It's fitting that the best pure pop single of the decade came slap bang in the centre - the noughties had been around long enough for its music to get a general idea of it was about, but just ready to start getting restless. We already knew that Girls Aloud (and, of course, their writing/production gurus Xenomania) were capable of instant classics, but Biology was the first of their songs to start trying to push envelopes as well as all the right buttons - a three-piece suite taking in fifties riffs, sixties strut, seventies swagger and pretty much every manufactured pop trope since the eighties. Sure, the lyrics are borderline unintelligible and downright odd ("You fall on your knees and the geek at your feet says you're neat and the beat gets closer"), but once the celestial synths show up in the proper chorus - this being a Girls Aloud song, everything sounds like a chorus - and the irresistible "way that we walk/talk" hook rears its catchy head, you're too busy dancing to notice, let alone care.

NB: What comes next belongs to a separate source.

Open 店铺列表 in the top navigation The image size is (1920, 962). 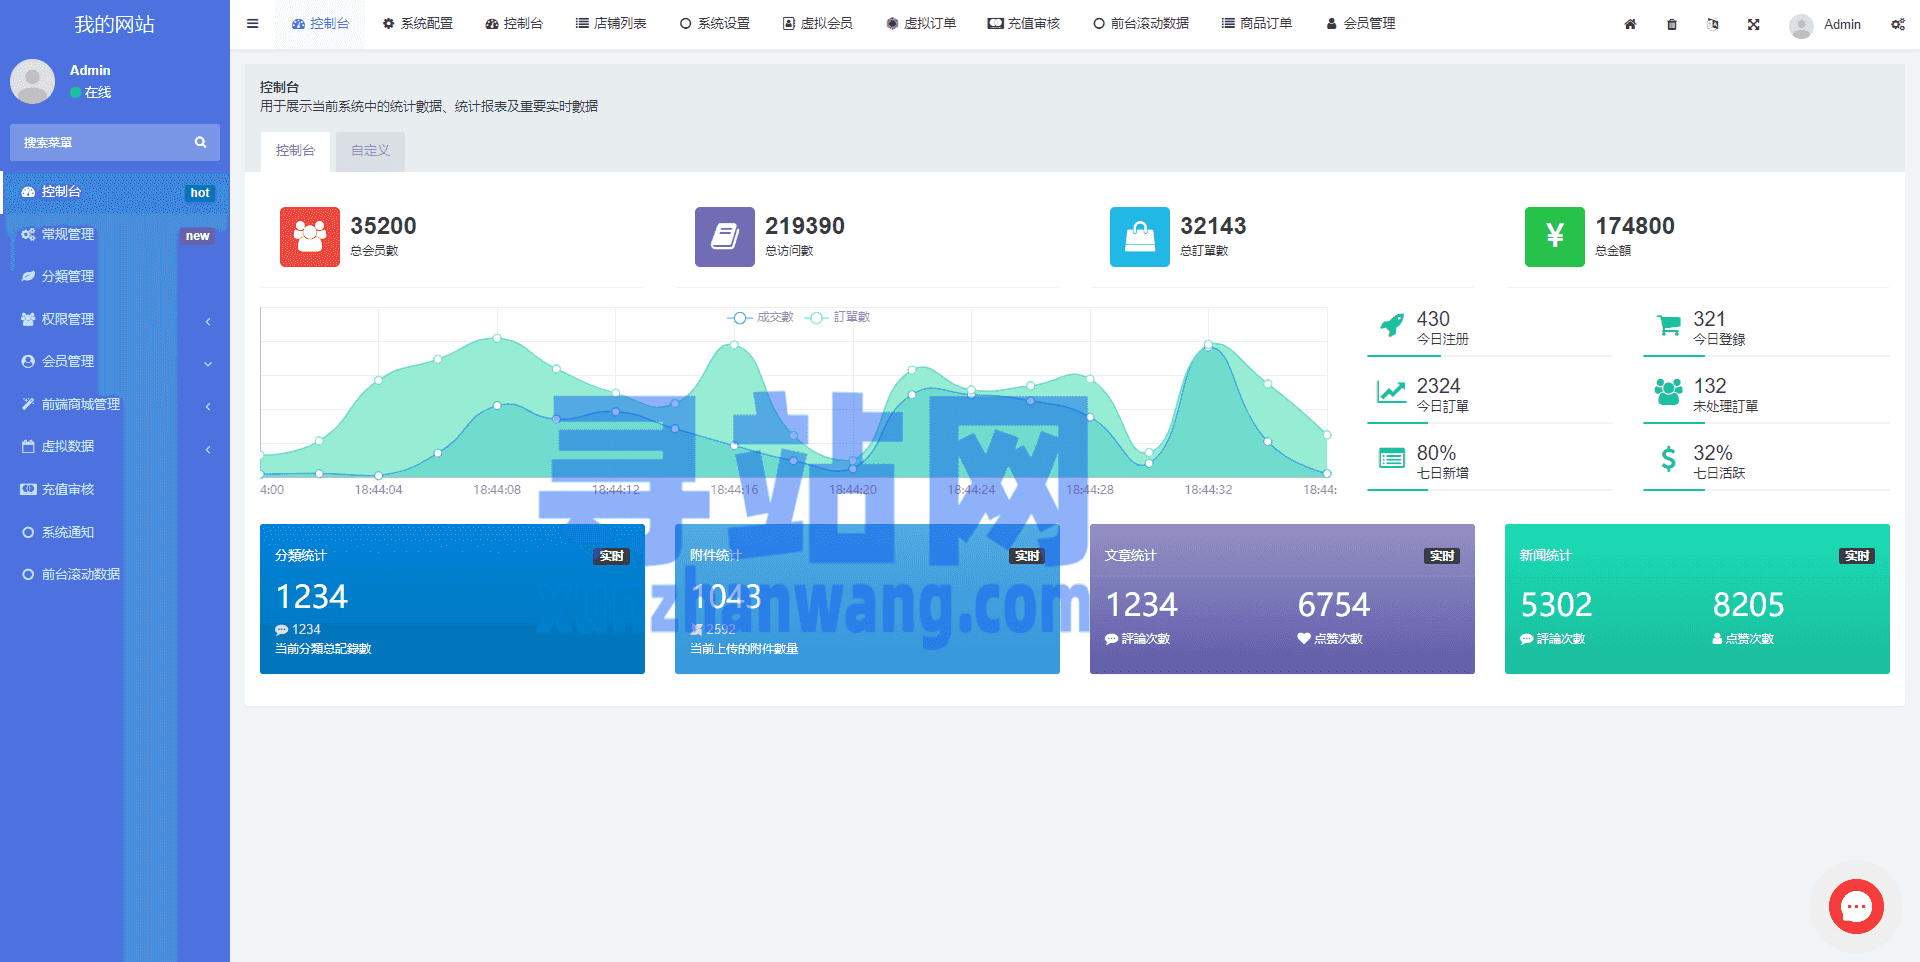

To think that this was the sound of the overground at the start of the twenty-first century. It's almost worth forgiving Simon Cowell for.
Almost.
Alex Wisgard
[Spotify]
[YouTube]
[Album: Chemistry]
1 comment:
If it helps your conscience at all, Cowell has nothing to do with the record (other than working with Cheryl Cole afterwards). It's funny how he now seems to own the concept of reality TV so much.
Unfortunately, this is one of those songs that never sounds as good to me in practice as I always hope it will.